[ACTIVITY]
In the entries that follow, the lines from the one with "Open Email to" through the one with "1187x1008 pixels." are the ones to write out, exactly and with both ends included. Nothing else should appear.

Stored data
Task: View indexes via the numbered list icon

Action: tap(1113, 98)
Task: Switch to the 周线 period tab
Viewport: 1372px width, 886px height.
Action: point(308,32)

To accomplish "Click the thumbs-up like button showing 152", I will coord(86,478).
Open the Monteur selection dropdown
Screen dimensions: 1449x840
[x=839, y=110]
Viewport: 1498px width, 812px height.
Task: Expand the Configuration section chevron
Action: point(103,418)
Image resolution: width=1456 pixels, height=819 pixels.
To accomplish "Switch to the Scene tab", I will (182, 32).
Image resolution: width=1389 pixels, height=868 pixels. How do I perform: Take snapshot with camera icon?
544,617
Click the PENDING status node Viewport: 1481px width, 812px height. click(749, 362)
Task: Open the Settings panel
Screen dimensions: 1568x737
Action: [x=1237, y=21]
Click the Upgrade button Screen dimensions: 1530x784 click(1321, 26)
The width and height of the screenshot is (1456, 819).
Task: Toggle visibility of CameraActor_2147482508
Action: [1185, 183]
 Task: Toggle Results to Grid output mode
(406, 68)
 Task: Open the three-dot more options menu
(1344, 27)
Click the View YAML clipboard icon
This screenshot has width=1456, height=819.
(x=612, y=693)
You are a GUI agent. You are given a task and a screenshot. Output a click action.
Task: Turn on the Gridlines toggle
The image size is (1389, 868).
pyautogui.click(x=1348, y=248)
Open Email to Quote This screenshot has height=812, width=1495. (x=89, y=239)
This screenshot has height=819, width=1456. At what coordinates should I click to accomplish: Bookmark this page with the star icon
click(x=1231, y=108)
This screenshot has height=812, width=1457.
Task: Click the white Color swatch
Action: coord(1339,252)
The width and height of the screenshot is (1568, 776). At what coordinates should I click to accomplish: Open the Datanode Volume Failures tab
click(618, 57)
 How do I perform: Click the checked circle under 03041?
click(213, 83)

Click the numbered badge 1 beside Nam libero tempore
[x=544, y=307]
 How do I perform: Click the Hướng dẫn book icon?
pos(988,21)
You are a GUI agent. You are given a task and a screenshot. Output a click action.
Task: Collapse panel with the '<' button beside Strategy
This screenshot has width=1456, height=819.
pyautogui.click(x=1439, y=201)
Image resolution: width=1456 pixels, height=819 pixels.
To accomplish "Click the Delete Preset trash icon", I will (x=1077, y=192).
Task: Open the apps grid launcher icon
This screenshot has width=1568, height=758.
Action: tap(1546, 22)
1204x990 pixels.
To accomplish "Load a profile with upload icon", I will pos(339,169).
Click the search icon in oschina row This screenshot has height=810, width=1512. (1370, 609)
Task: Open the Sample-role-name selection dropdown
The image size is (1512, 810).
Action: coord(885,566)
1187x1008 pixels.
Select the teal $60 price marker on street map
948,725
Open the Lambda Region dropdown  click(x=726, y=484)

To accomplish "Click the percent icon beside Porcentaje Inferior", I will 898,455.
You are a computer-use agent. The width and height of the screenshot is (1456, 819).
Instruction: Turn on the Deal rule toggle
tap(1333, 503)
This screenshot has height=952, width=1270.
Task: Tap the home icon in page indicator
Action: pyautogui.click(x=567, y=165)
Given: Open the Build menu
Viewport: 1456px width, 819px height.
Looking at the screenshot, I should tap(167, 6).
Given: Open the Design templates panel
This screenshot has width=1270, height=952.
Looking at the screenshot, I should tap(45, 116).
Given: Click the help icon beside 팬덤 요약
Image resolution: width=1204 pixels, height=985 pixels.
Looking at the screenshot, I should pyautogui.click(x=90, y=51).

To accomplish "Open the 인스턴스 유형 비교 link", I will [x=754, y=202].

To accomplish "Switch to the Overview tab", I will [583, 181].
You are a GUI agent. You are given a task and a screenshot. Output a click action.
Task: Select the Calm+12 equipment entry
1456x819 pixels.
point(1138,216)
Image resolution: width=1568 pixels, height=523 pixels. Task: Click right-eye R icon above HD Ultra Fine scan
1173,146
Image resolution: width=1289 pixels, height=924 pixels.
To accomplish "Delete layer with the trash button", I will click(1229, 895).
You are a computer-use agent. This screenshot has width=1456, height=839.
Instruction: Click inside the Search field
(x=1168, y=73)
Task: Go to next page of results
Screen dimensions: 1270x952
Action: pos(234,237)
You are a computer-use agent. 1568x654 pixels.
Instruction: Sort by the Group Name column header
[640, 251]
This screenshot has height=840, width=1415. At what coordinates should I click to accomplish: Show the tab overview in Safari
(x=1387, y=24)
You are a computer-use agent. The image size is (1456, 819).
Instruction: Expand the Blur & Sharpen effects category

[EXPECTED ANSWER]
Open Email to Quote This screenshot has height=812, width=1495. (x=89, y=239)
This screenshot has height=819, width=1456. At what coordinates should I click to accomplish: Bookmark this page with the star icon
click(x=1231, y=108)
This screenshot has height=812, width=1457.
Task: Click the white Color swatch
Action: coord(1339,252)
The width and height of the screenshot is (1568, 776). At what coordinates should I click to accomplish: Open the Datanode Volume Failures tab
click(618, 57)
 How do I perform: Click the checked circle under 03041?
click(213, 83)

Click the numbered badge 1 beside Nam libero tempore
[x=544, y=307]
 How do I perform: Click the Hướng dẫn book icon?
pos(988,21)
You are a GUI agent. You are given a task and a screenshot. Output a click action.
Task: Collapse panel with the '<' button beside Strategy
This screenshot has width=1456, height=819.
pyautogui.click(x=1439, y=201)
Image resolution: width=1456 pixels, height=819 pixels.
To accomplish "Click the Delete Preset trash icon", I will (x=1077, y=192).
Task: Open the apps grid launcher icon
This screenshot has width=1568, height=758.
Action: tap(1546, 22)
1204x990 pixels.
To accomplish "Load a profile with upload icon", I will pos(339,169).
Click the search icon in oschina row This screenshot has height=810, width=1512. (1370, 609)
Task: Open the Sample-role-name selection dropdown
The image size is (1512, 810).
Action: coord(885,566)
1187x1008 pixels.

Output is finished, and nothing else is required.